Unless you define a sociopathic generation as a particularly large one. Millennials therefore constitute a more virtuous generation because their generation is smaller. And of course, not sociopaths.

But these guys get even more ridiculous than that.  Get this exchange:

Sean Illing:
Something that doesn’t get discussed enough is how hostile so many of these boomers are to science. It’s not hard to connect this aversion to facts to some of these disastrous social policies.

Bruce Gibney:
This is a generation that is dominated by feelings, not by facts. The irony is that boomers criticize millennials for being snowflakes, for being too driven by feelings. But the boomers are the first big feelings generation. They’re highly motivated by feelings and not persuaded by facts. And you can see this in their policies.

You know, I heard that's true of black folks, too.  All feelings, no facts.  Must be their jungle blood.

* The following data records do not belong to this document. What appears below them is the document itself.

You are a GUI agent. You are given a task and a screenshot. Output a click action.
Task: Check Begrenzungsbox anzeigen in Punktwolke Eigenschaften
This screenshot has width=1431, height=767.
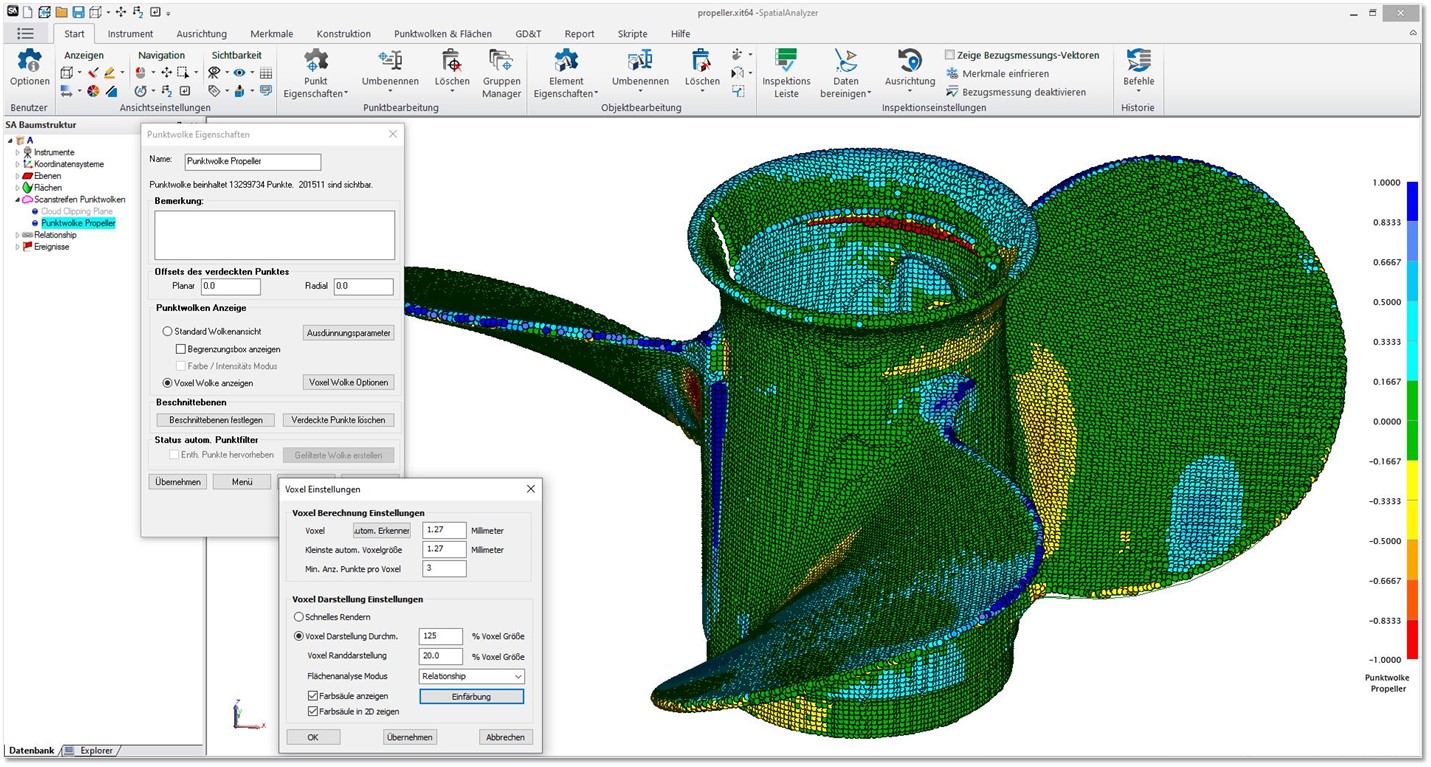[180, 348]
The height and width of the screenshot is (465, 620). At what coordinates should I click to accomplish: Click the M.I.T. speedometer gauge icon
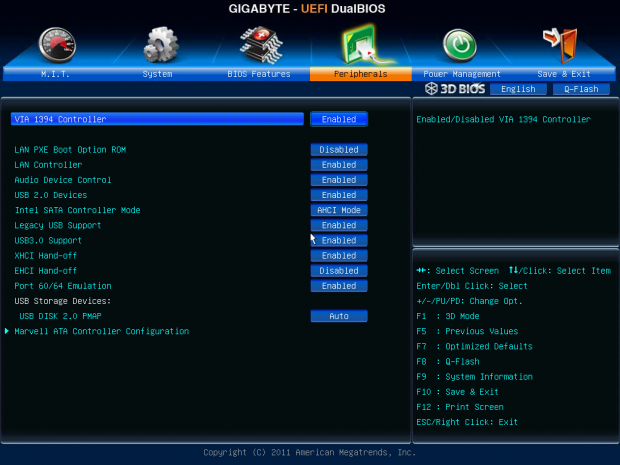point(57,46)
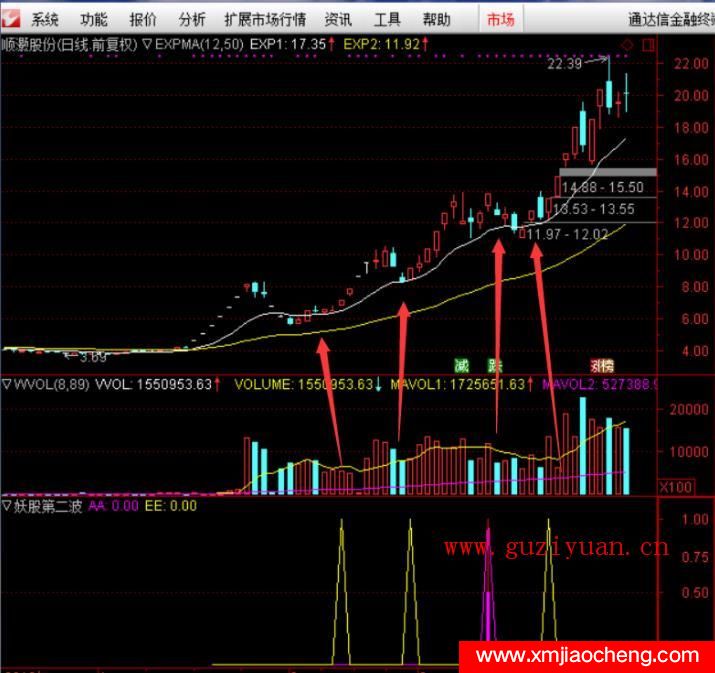Switch to the 市场 tab
Screen dimensions: 715x673
pyautogui.click(x=500, y=19)

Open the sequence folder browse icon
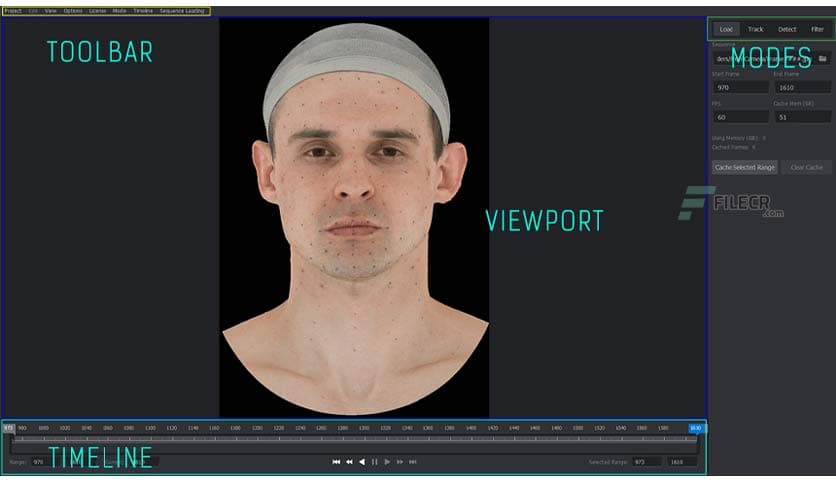822,59
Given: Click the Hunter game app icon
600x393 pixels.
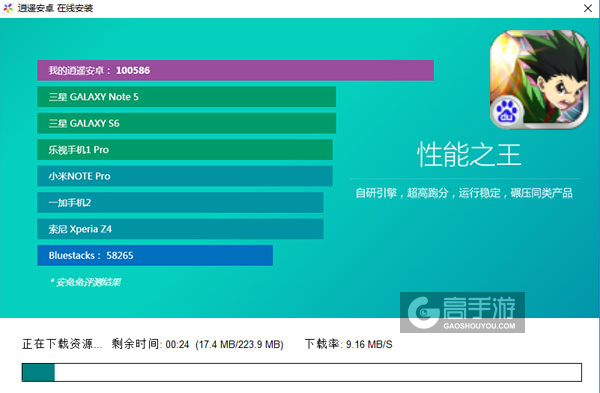Looking at the screenshot, I should tap(540, 79).
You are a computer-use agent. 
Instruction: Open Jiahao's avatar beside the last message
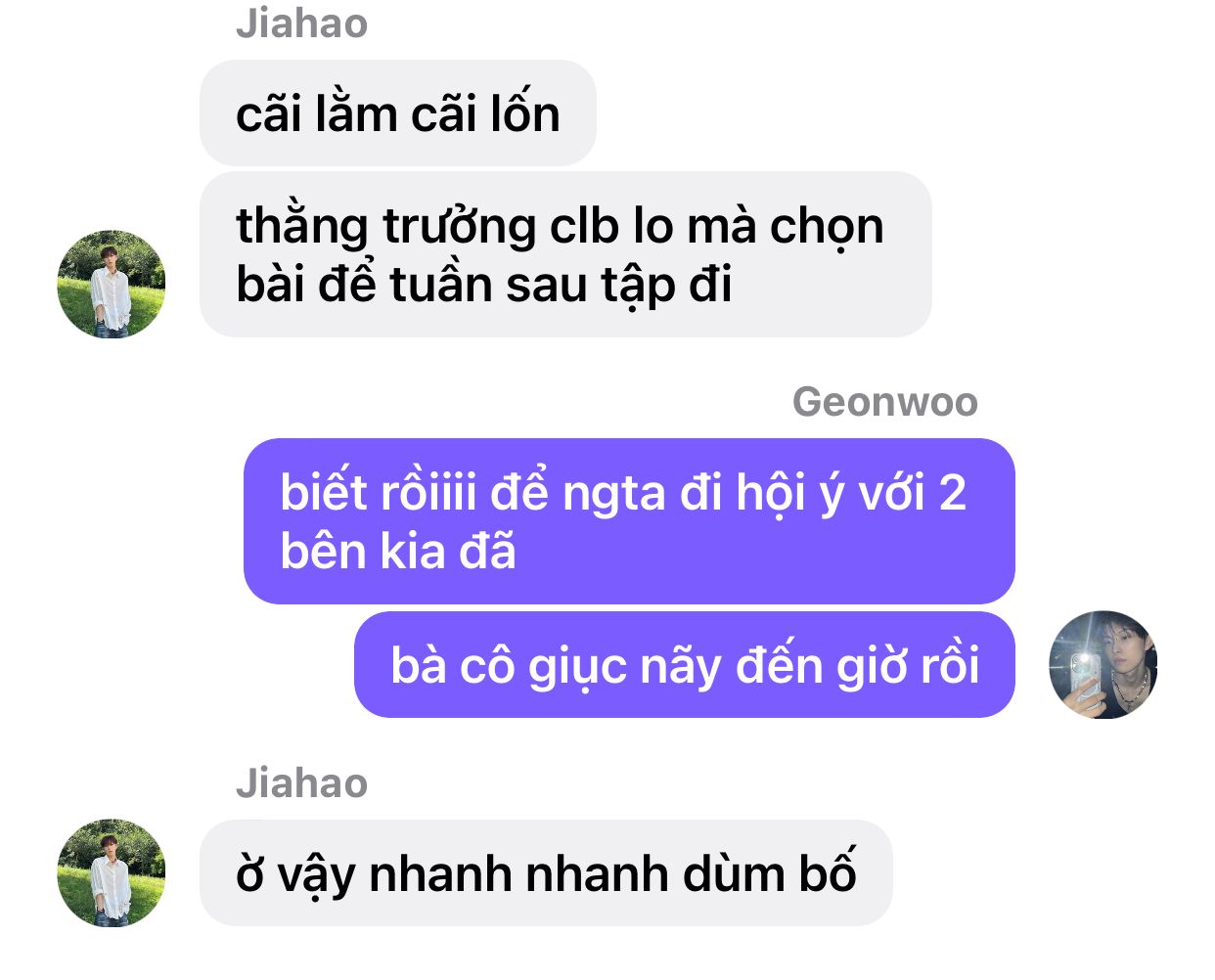click(x=112, y=873)
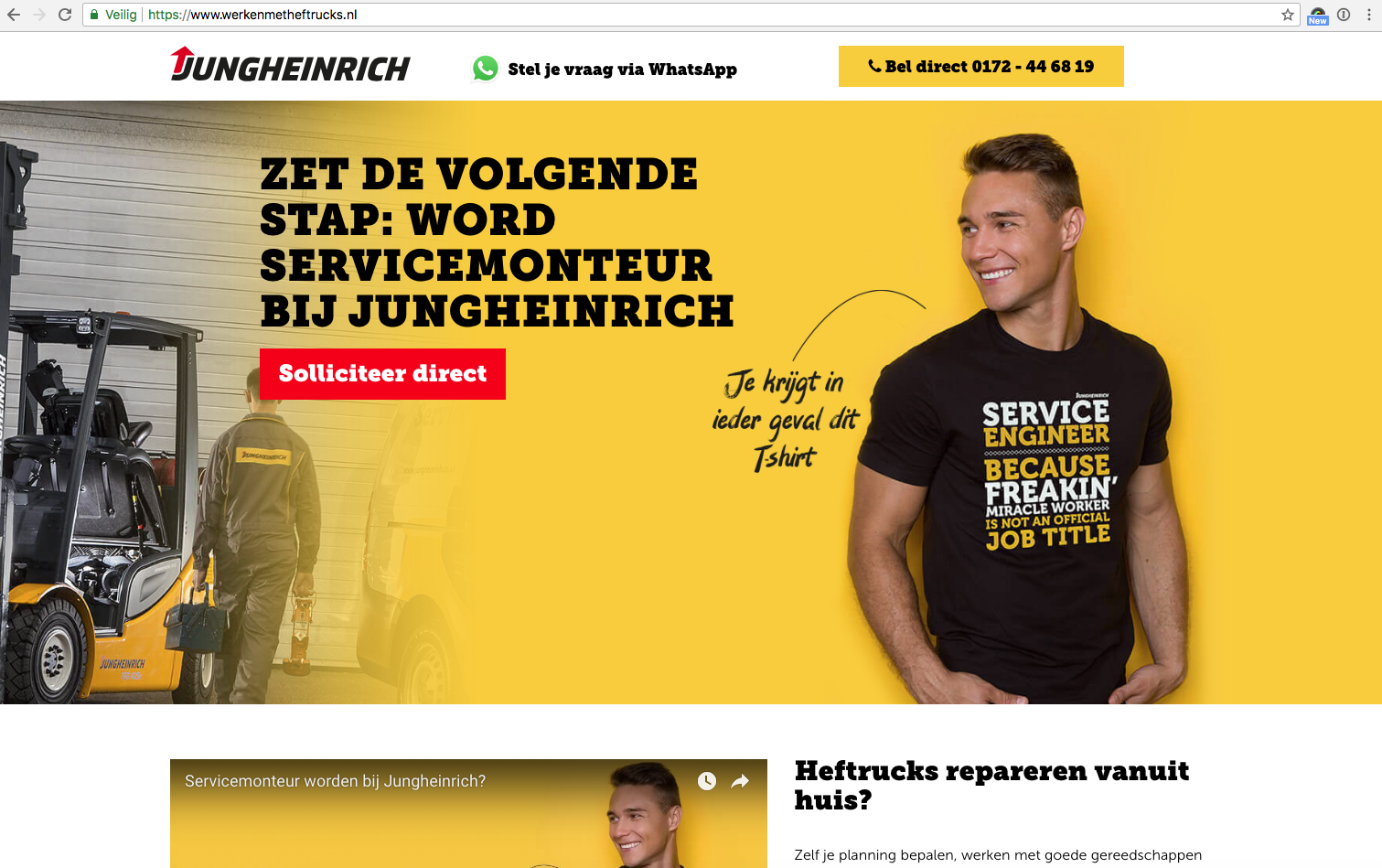Image resolution: width=1382 pixels, height=868 pixels.
Task: Click the browser forward arrow
Action: (39, 15)
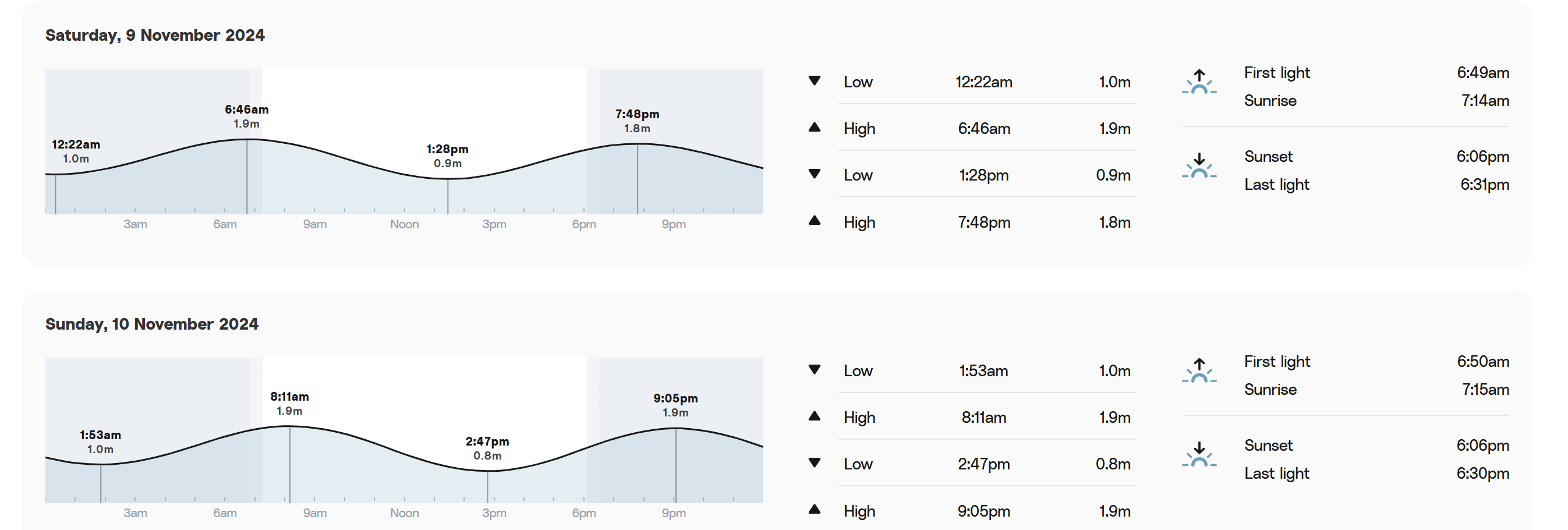Click the Sunday, 10 November 2024 heading
The image size is (1568, 530).
(151, 324)
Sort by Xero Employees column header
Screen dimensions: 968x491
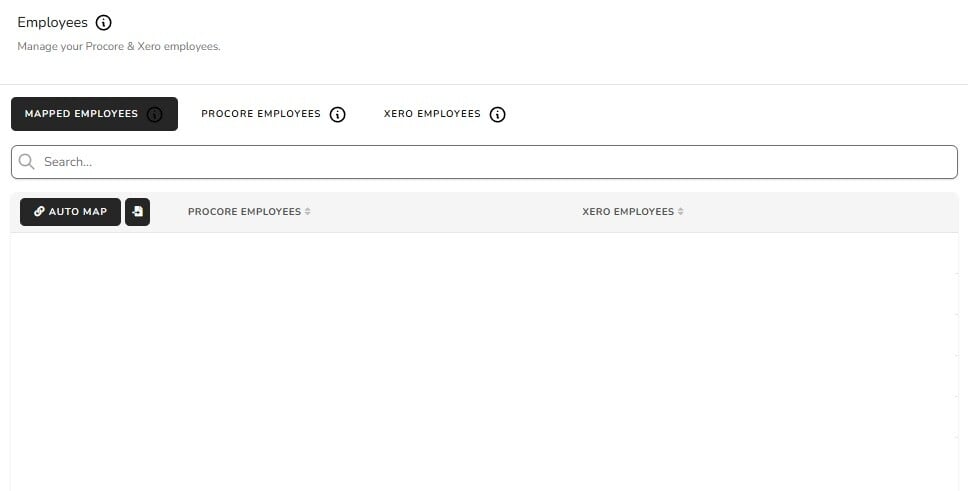pyautogui.click(x=627, y=212)
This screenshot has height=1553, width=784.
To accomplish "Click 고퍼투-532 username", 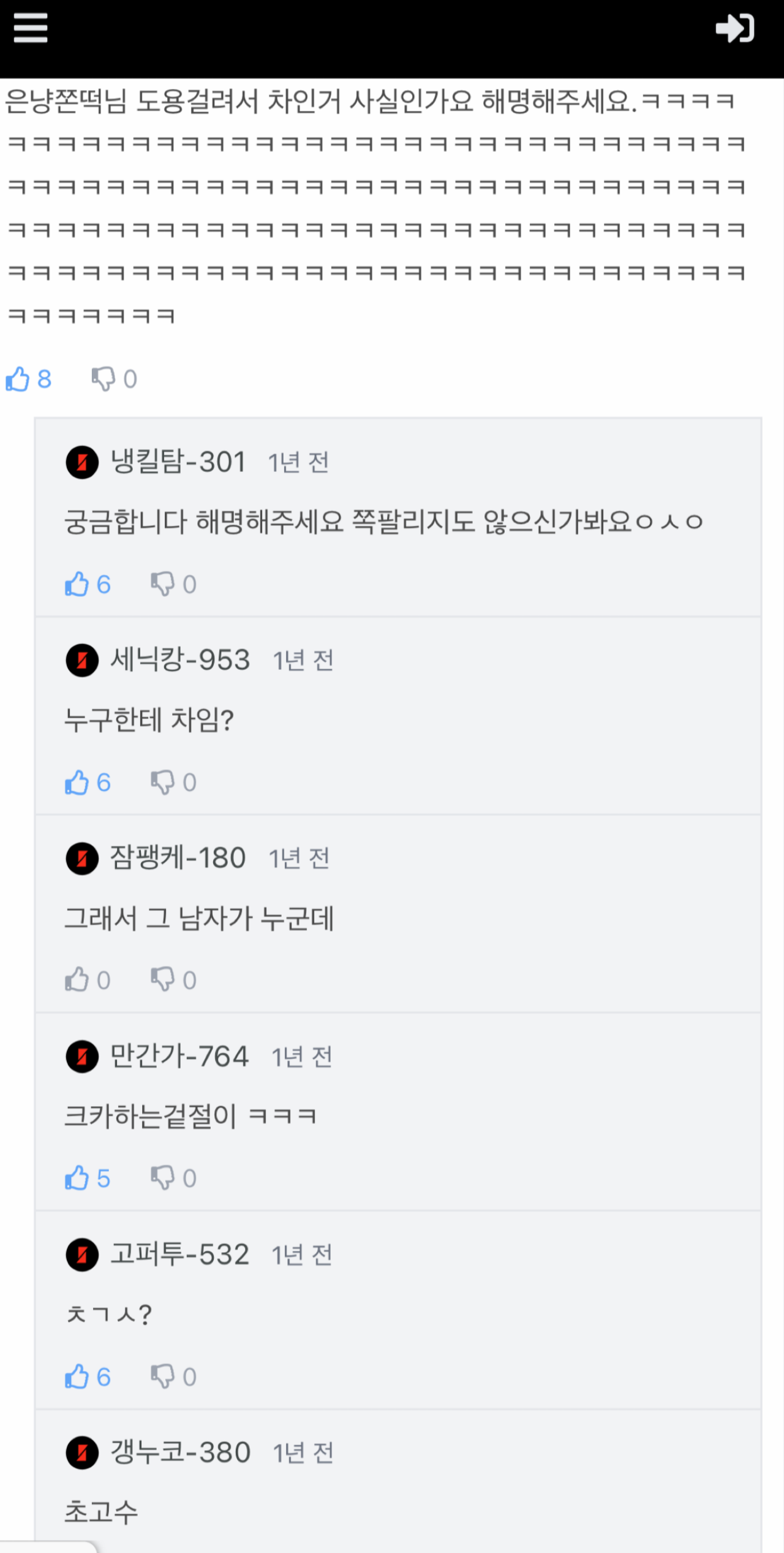I will tap(179, 1255).
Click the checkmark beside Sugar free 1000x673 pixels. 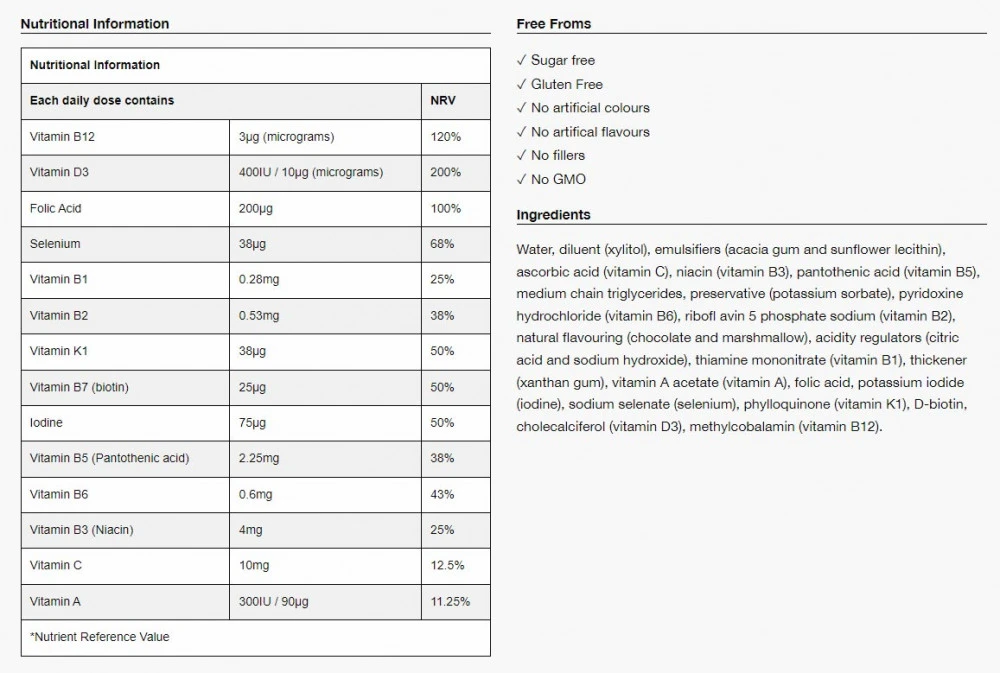[x=521, y=60]
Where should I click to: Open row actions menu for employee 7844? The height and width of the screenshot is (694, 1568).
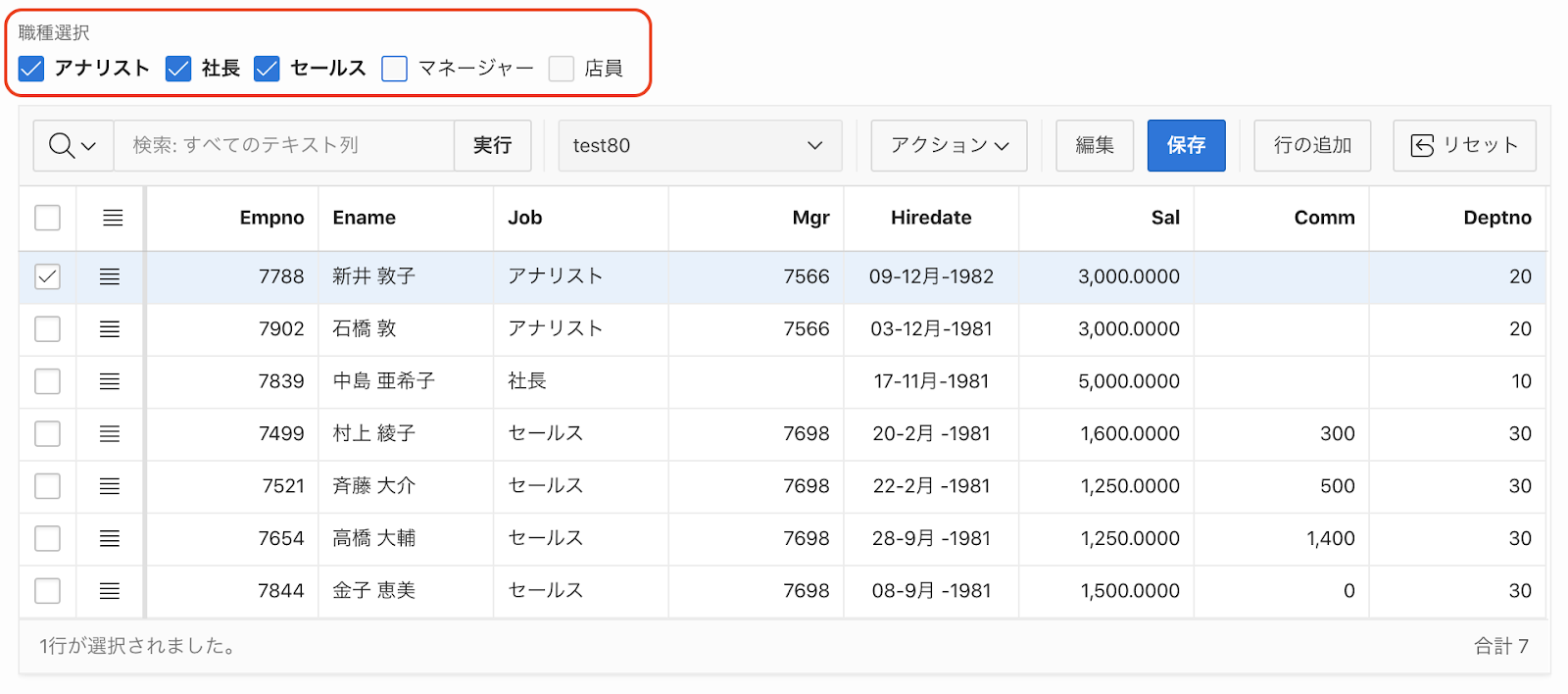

And yes, you can definitely see this "in their policies."  Why at the last Baby Boomers national reunion, we decided that America should vote on our laws by pressing the Like button, or indicating our positions by means of emojs.

So I get that self-described Millennials are upset at being stereotyped, and have had their feelings hurt by being bashed as such.  Welcome to the club. I don't give Gibney a pass for anything.   But a site like Vox wants to appeal to their marketing demographic (which is the only thing that "Millennials" means.)  Vox appeals to its readers by explaining everything to them.  Really, nearly every article is in this form, viz: The past 72 hours in North Korea news, explained.  They have writers called "explainers."  Not too juvenile or anything.

So let me explain something.  You vilify me, I don't give you my clicks.  Vox is off my daily news bookmarks list.  You may not want me, you may think you don't need me, but if you want an explanation, you've just read it.